■ **Short task A**: In the Levenshtein distance text, which two edits give "kelo" and "hello" a distance of 2?

■ **Text segment**:
-- Start --

How to use levenshtein distance in text similarity?

This recipe helps you use levenshtein distance in text similarity

Recipe Objective

How to use levenshtein distance in text similarity ?

levenshtein distance it is defined as distance in which less number of characters required to insert, delete or replace in a given string for e.g String 1 to transform it to another string which is String 2.

For e.g.

String A = helo

String B = hello

So in the above example we need to insert one missing character in String A which is l and transform it to String B. The Levenshtein distance for this will be 1 because there is only one edit is needed.

Similarly if:

String A = kelo

String B = hello

So in this the levenshtein distance will be 2, because not only insertion of l have to done but we have to substitute the character k by h.

Step 1 - Import the necessary libraries

import enchant

Step 2 - Define Sample strings

string_A = "helo" string_B = "hello"

Step 3 - Print the result for levenshtein Distance

print("The Levenshtein Distance between String_A and String_B is: ",enchant.utils.levenshtein(string_A, string_B))
The Levenshtein Distance between String_A and String_B is:  1

So from the above we can get an idea about how levenshtein distance works, in this example the distance is 1 because there is only one operation is needed.

Step 4 - Some more examples

string_C = "Hello Jc" string_D= "Hello Jack" print(enchant.utils.levenshtein(string_C, string_D))
string_E = "My nam i S" string_F = "My name is Sam" print(enchant.utils.levenshtein(string_E, string_F))

-- End --

■ **Information provided**:
-- Start --

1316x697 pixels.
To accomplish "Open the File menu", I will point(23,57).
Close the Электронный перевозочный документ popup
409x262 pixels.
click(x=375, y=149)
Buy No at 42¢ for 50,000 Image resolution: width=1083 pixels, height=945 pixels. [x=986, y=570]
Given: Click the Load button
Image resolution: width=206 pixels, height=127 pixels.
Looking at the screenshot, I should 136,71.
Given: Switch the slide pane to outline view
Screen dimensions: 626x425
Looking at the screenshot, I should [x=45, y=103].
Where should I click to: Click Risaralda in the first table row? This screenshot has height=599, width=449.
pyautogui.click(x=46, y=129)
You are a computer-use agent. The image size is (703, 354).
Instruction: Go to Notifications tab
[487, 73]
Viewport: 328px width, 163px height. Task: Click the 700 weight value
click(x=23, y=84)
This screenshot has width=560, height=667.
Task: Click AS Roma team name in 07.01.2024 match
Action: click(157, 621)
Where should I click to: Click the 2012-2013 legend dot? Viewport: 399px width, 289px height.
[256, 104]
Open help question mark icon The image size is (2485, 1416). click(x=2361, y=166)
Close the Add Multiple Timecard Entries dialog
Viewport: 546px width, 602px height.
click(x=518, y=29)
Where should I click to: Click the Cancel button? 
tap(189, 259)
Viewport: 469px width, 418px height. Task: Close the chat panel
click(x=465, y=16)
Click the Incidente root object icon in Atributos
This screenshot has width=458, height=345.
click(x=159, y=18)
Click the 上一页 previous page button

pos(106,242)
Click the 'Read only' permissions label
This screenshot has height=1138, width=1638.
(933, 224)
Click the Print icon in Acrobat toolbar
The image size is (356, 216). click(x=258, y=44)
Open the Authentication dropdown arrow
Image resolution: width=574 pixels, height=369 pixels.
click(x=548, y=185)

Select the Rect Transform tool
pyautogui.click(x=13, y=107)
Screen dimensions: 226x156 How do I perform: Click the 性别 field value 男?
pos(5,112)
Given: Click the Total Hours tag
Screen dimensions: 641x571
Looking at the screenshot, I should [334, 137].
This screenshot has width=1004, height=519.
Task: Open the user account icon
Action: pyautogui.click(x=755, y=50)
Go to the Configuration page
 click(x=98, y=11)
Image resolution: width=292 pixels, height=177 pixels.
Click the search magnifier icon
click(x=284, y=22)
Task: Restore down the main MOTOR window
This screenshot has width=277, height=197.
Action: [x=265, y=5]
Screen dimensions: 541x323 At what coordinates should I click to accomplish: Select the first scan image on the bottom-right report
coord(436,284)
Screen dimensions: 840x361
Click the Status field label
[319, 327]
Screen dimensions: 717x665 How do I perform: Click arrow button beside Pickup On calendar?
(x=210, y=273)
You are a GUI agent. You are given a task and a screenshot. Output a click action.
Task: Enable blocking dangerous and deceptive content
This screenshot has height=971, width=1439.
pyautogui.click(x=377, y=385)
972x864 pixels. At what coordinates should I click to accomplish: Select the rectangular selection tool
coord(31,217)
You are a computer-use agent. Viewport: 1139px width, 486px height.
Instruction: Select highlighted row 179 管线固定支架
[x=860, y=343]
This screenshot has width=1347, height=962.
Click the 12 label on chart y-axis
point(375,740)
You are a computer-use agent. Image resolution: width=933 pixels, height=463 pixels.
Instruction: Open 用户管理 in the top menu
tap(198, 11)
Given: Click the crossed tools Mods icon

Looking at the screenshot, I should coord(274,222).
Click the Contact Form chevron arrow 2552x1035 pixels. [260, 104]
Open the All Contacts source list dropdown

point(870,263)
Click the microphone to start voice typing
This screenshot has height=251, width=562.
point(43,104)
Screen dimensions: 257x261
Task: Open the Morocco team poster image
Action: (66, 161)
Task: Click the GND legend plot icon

-- End --

■ **Short task B**: Express the listing lines from the line with "You are a computer-use agent. Image" to the line with "Looking at the screenshot, I should coord(274,222)." as a JSON list of strings, one string per line, leaving out blank lines.

■ **Exercise solution A**: Inserting the character l and substituting k with h.

■ **Exercise solution B**:
[
  "You are a computer-use agent. Image resolution: width=933 pixels, height=463 pixels.",
  "Instruction: Open 用户管理 in the top menu",
  "tap(198, 11)",
  "Given: Click the crossed tools Mods icon",
  "Looking at the screenshot, I should coord(274,222)."
]